Separation between MemorySegment and MemoryScope

Maurizio Cimadamore maurizio.cimadamore at oracle.com
Mon Mar 29 21:16:39 UTC 2021


On 29/03/2021 21:52, Maurizio Cimadamore wrote:
>
> On 29/03/2021 20:16, Paul Sandoz wrote:
>> Our GC’s are getting better and better. The Java approach is a 
>> developer should not, in general, have to manage memory: let the GC 
>> do it. My view is if we can apply that default to Panama we all win 
>> in the long run. I suspect it will make API design easier to when 
>> building on top of Panama.
>>
>> Still, there will always be the need for more advanced use-cases, and 
>> Panama caters for that too.
>>
>> I am still intrigued by whether there is any advantage to a GC being 
>> taught that a small managed object refers to, and manages via 
>> cleaner, a larger allocated region of native memory.
>
> While I don't necessarily disagree, in the world, as it is now, GC is 
> not enough (which is the whole point for doing scopes in the first 
> place).
>
> If we ever get to a place where GCs will be smarter, such no-arg 
> overload can be added later, if needs be (not saying they should - 
> just pointing out the possibility).

Also forgot about something: having explicit scope is in part about 
deterministic deallocation, for sure - but, after looking at the recent 
slew of fixes, I think it also makes the code more readable!

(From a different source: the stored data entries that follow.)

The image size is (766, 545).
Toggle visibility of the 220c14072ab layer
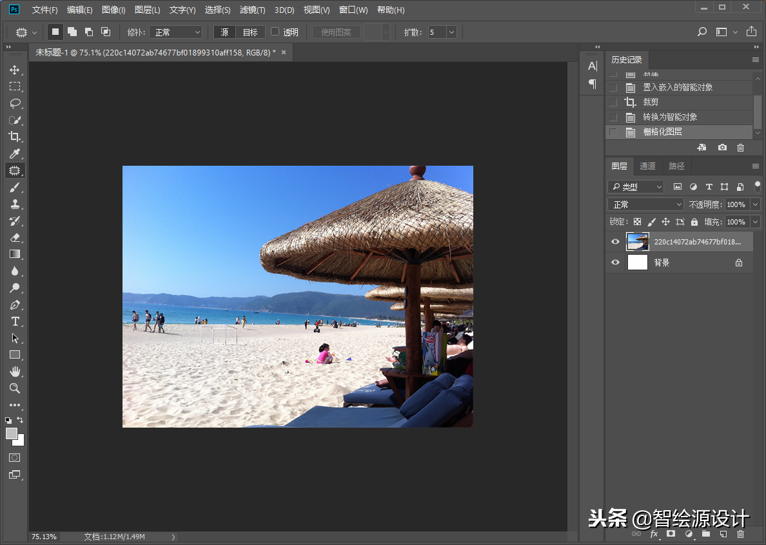pyautogui.click(x=615, y=242)
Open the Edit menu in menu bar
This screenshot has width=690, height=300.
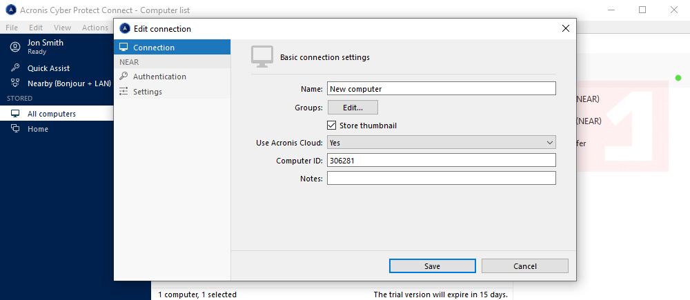click(x=36, y=28)
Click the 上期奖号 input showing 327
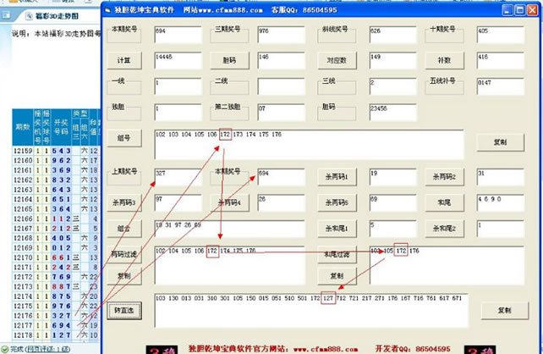This screenshot has width=543, height=354. click(x=178, y=176)
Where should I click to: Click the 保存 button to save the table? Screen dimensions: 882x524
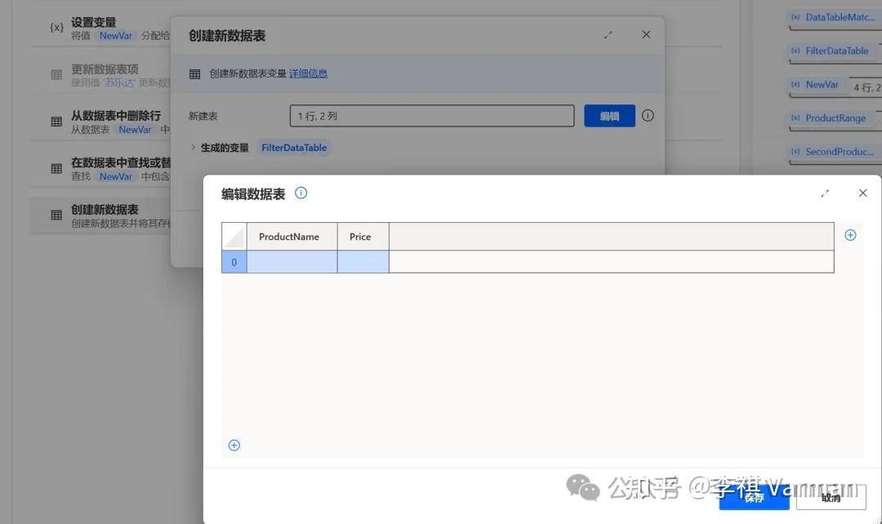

Yes, the Java way is that memory management is implicit - but when it 
comes to interacting with native libraries, you see how many layers of 
objects to worry about there are - which means that the chains which 
keep your object (and your off heap memory) alive are all _implicit_ and 
that, in the long run, simply doesn't scale.

In other words, with some moderate degree of efforts, we have been able 
to make implicit segments to work ok with native libraries - and by that 
I don't refer to performance - I simply refer to the fact that now these 
segments are usable w/o getting odd crashes because of too-early 
deallocation.

But I think we should not be under the illusion that such a scheme will 
be enough, or that the "scoped" case will be for the 5% of the code out 
there.

Many of the jextract examples we know of register callbacks against a 
library (e.g. OpenGL). When you do that, you effectively require that 
the callback remains there for how long the library needs it for.

Managing these use cases is far more natural if you can see and speak 
about the lifecycle in your application - than it is by inserting 
obscure reachability fences here and there, which I presume most 
developers will get wrong. In modern VMs the concept of reachabilty is 
more fluid than it used to me and it is easy to see the GC to kick in 
and collect an object well before the source scope which introduced that 
object has been closed in the corresponding source code. When writing 
our tests we invariably hit one or two of these heisenbugs at least 
once, so we know it's a real thing. On top of that, scalarization, the 
advent of primitive classes might complicate things even further.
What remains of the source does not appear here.